(Provided material begins)

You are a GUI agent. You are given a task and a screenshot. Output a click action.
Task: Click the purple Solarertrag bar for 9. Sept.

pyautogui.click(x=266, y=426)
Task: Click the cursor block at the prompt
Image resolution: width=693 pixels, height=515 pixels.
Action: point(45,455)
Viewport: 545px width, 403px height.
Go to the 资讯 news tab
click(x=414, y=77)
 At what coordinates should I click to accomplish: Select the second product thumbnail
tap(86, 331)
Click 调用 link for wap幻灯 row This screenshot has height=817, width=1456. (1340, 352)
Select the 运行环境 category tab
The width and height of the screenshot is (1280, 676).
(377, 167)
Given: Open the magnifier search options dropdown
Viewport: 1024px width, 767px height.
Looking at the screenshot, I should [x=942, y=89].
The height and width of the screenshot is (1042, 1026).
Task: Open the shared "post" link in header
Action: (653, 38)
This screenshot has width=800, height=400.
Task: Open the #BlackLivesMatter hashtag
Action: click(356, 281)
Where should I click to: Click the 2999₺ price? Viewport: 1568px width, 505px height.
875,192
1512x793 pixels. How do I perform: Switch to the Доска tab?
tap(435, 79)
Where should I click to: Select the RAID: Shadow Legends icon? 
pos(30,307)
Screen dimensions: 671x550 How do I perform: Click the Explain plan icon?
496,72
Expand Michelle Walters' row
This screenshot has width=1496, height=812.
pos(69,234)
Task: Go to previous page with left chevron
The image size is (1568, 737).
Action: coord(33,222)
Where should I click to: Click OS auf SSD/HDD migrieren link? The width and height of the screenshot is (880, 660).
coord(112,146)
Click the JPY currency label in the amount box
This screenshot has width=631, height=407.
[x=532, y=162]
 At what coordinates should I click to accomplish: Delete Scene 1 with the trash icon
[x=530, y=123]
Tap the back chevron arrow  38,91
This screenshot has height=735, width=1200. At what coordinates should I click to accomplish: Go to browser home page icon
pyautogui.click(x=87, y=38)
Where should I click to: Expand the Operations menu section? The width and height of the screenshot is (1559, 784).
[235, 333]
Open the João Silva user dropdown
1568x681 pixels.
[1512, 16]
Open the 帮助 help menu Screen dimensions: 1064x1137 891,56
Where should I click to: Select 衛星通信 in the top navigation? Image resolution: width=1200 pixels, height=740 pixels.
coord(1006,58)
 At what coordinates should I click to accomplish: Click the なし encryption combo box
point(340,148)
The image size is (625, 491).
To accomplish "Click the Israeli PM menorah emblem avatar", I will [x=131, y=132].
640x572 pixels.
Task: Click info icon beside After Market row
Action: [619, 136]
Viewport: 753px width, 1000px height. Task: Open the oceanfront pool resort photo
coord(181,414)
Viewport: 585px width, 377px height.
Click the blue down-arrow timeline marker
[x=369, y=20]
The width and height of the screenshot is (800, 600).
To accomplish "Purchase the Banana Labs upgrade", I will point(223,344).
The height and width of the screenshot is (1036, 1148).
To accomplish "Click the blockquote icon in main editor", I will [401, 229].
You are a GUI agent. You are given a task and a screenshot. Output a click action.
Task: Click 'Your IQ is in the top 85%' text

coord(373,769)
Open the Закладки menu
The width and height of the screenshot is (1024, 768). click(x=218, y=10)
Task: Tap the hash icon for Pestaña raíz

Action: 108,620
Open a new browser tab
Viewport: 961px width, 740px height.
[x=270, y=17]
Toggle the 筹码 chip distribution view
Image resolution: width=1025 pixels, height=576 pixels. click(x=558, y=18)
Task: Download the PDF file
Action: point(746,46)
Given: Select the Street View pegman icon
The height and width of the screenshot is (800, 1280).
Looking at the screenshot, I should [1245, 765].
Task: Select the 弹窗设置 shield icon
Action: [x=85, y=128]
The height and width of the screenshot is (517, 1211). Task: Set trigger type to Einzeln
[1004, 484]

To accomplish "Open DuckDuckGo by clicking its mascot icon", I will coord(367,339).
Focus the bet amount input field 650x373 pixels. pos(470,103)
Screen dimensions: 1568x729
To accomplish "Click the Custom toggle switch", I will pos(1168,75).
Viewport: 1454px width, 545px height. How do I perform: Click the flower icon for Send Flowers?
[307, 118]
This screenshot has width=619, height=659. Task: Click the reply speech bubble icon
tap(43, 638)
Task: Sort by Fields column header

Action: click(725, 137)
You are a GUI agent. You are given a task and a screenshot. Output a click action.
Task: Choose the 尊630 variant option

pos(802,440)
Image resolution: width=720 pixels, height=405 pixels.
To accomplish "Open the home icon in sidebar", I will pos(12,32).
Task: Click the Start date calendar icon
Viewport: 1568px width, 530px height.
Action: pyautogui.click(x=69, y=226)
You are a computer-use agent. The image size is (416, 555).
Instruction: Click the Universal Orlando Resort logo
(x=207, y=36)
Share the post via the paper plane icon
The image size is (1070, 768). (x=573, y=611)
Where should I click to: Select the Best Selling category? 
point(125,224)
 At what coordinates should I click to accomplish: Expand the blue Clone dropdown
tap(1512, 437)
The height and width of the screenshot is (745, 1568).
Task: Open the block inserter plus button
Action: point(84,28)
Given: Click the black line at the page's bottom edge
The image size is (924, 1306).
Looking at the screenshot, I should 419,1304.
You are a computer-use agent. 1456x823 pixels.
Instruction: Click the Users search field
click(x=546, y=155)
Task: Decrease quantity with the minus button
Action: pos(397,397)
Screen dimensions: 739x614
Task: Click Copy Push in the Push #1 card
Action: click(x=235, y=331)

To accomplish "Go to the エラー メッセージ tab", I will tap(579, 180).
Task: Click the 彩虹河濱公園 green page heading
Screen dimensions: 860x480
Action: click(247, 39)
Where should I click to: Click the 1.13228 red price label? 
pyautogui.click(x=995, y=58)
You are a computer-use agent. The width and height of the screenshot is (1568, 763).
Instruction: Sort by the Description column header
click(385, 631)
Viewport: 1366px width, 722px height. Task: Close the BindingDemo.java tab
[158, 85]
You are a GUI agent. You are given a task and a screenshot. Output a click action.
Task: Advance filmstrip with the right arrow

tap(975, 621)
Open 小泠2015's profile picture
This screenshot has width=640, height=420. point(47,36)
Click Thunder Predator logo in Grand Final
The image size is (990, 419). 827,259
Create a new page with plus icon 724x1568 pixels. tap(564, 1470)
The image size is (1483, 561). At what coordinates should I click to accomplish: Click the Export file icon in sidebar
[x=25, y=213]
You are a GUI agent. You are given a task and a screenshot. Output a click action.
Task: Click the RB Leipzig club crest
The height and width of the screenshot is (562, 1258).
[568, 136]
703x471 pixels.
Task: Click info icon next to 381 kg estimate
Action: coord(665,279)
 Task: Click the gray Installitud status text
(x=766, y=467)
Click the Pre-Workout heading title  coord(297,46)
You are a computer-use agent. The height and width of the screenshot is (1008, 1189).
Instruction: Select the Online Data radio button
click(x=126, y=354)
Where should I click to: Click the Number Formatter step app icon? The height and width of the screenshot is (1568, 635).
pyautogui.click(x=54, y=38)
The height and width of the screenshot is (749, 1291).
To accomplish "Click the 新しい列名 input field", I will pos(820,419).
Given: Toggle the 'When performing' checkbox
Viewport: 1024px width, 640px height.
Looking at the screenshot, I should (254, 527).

(Provided material ends)

About this exercise: Pull out every line in the material above where "input" occurs.

Answer to this exercise:
Focus the bet amount input field 650x373 pixels. pos(470,103)
To accomplish "Click the 新しい列名 input field", I will pos(820,419).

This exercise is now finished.